Godard, rue Saint-Guillaume, quand il entre avec ses lunettes fumées, le silence se fait, caractéristique de l'apparition des stars. Un silence d'apnée, d'immobilisation totale des regards et des neurones, un silence devenu pour le réalisateur une drogue, dure et douce, qui lui confère un pouvoir qu'il a d'abord jugé usurpé, dément, mais peu à peu inévitable, et après tout intéressant, dans sa forme certainement nécessaire, au fond, pas désagréable à la réflexion : ce silence, c'est lui. La texture de son destin. Il aurait du mal à s'en passer, à ne plus y penser, c'est là, et à chaque fois qu'il entre quelque part, le silence le bâillonne, l'anesthésie, ça peut durer plusieurs secondes, jusqu'à ce qu'un emmerdeur providentiel, vienne briser ce silence :

 

- Hey Jean-Luc come on !

 

Rassam l'enveloppe, le cajole, Godard c'est l'onction suprême, le saint des saints. Et déjà une façon de se distinguer de Berri, qui n'aime pas beaucoup Godard.
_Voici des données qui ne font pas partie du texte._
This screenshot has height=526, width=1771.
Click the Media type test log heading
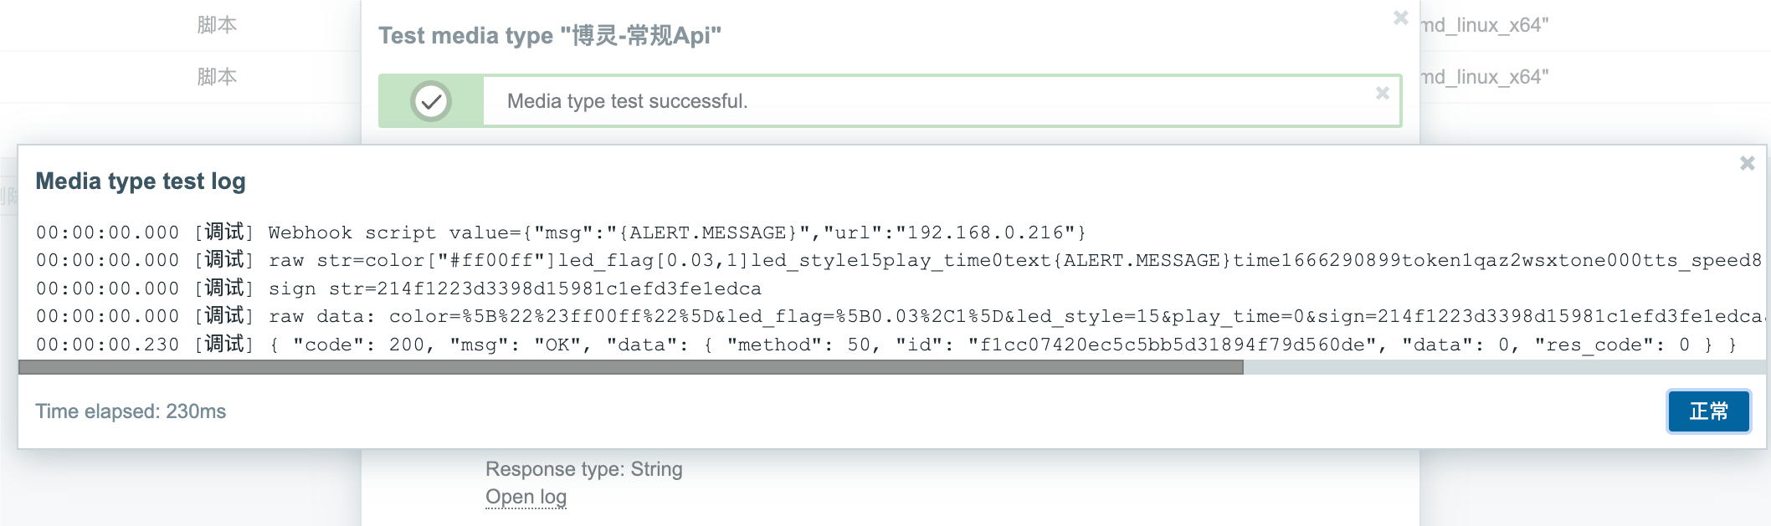click(x=141, y=181)
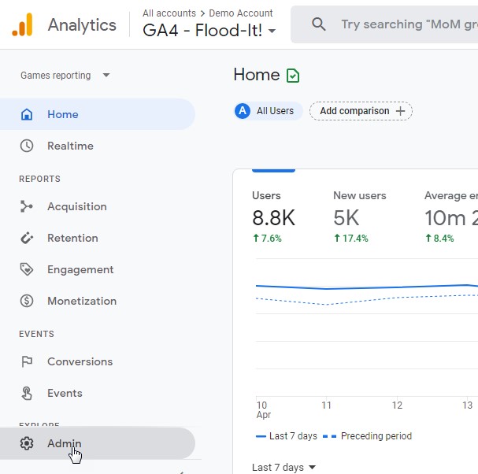The image size is (478, 474).
Task: Click the green verified badge beside Home
Action: (x=293, y=76)
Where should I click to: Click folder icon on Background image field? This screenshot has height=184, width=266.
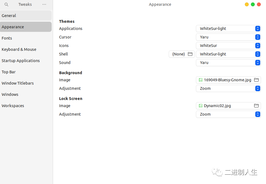[256, 80]
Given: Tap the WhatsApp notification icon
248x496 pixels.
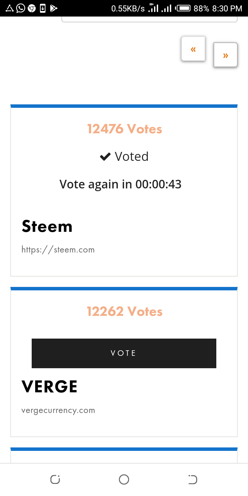Looking at the screenshot, I should tap(21, 8).
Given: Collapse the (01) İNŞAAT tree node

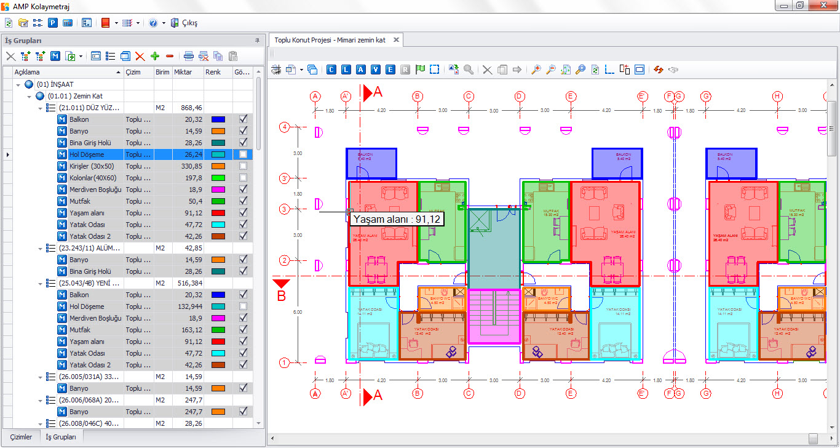Looking at the screenshot, I should (19, 84).
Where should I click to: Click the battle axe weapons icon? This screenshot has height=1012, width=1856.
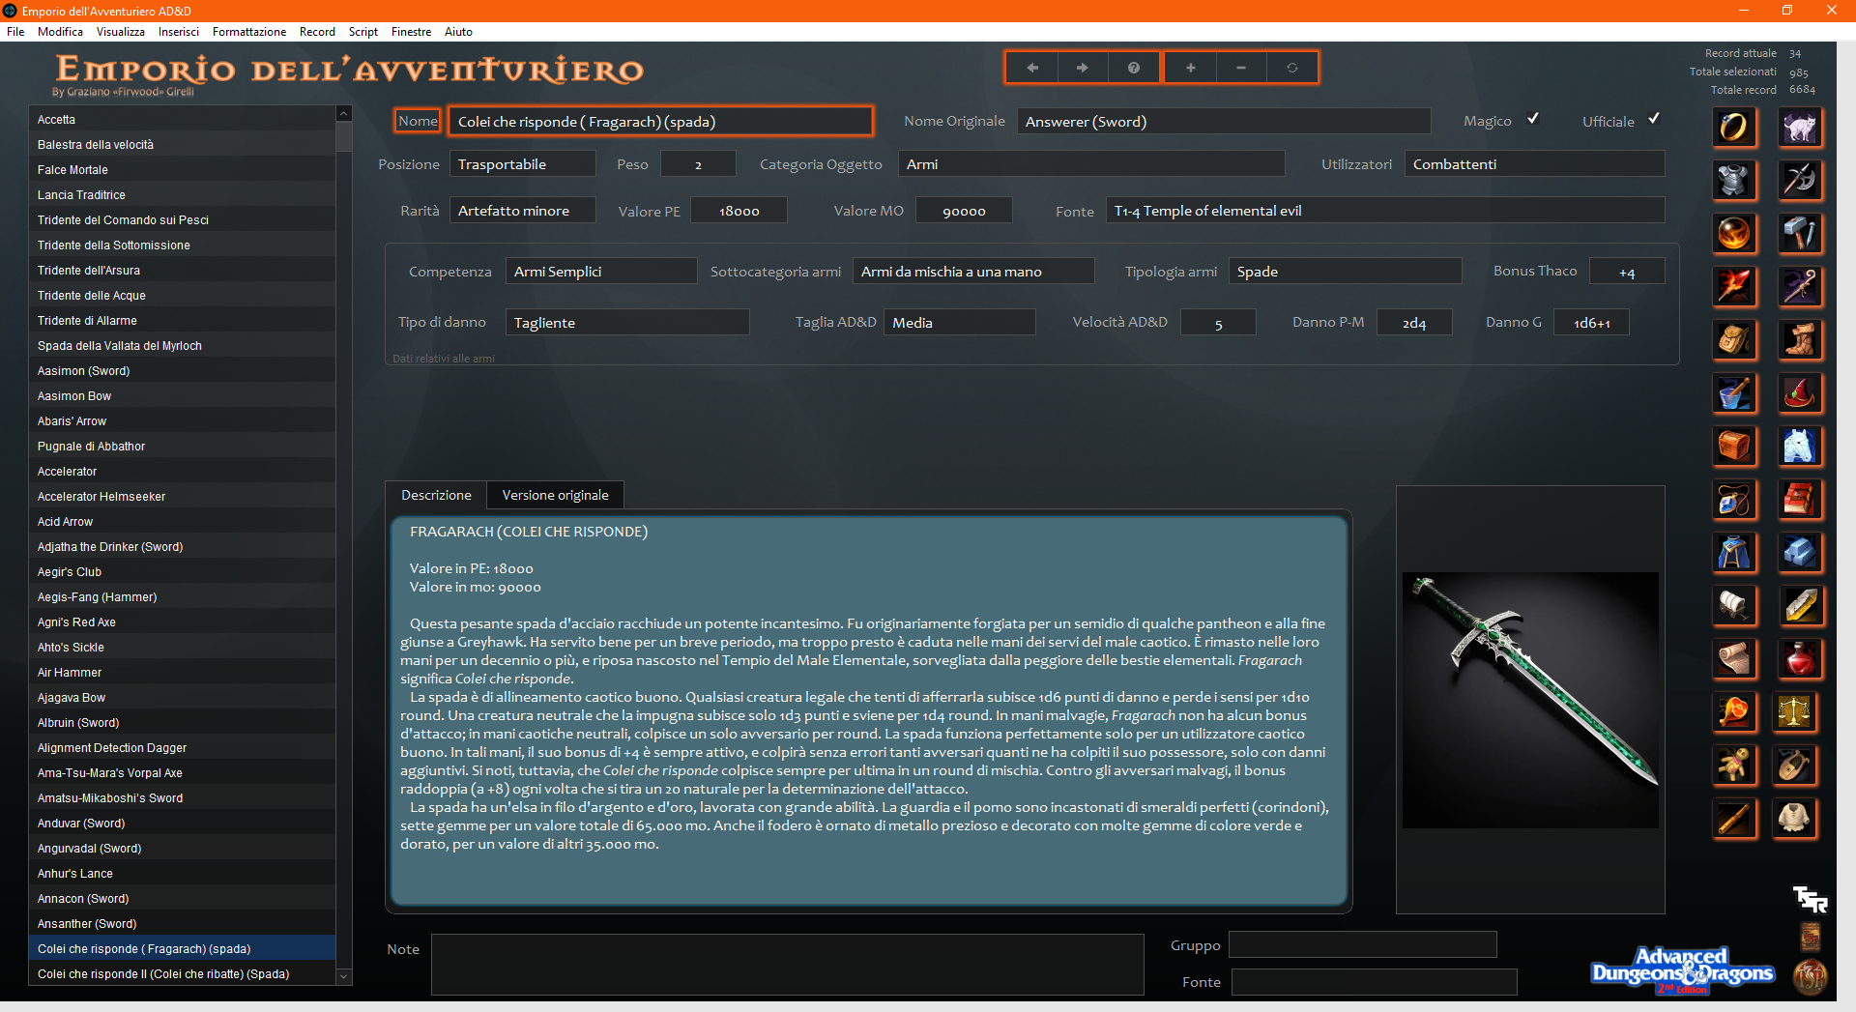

Godard traverse la pièce jusqu'au Dom Perignon, avec son cheveu sur la langue, car même quand il se tait, Godard à un cheveu sur la langue, et même derrière la fumée très épaisse de ses lunettes, son œil frise. Rassam dégage le passage, les toiles d'araignée, les regards, il soulage Godard, et ce faisant ce n'est plus Godard qui fait son entrée, c'est Rassam qui annonce l'entrée de Godard. Il fait signe à Annie de ramener sa fraise.

 

- Parle à Jean-Luc, il prépare un film sur le Vietnam, montre-lui que tu peux le faire.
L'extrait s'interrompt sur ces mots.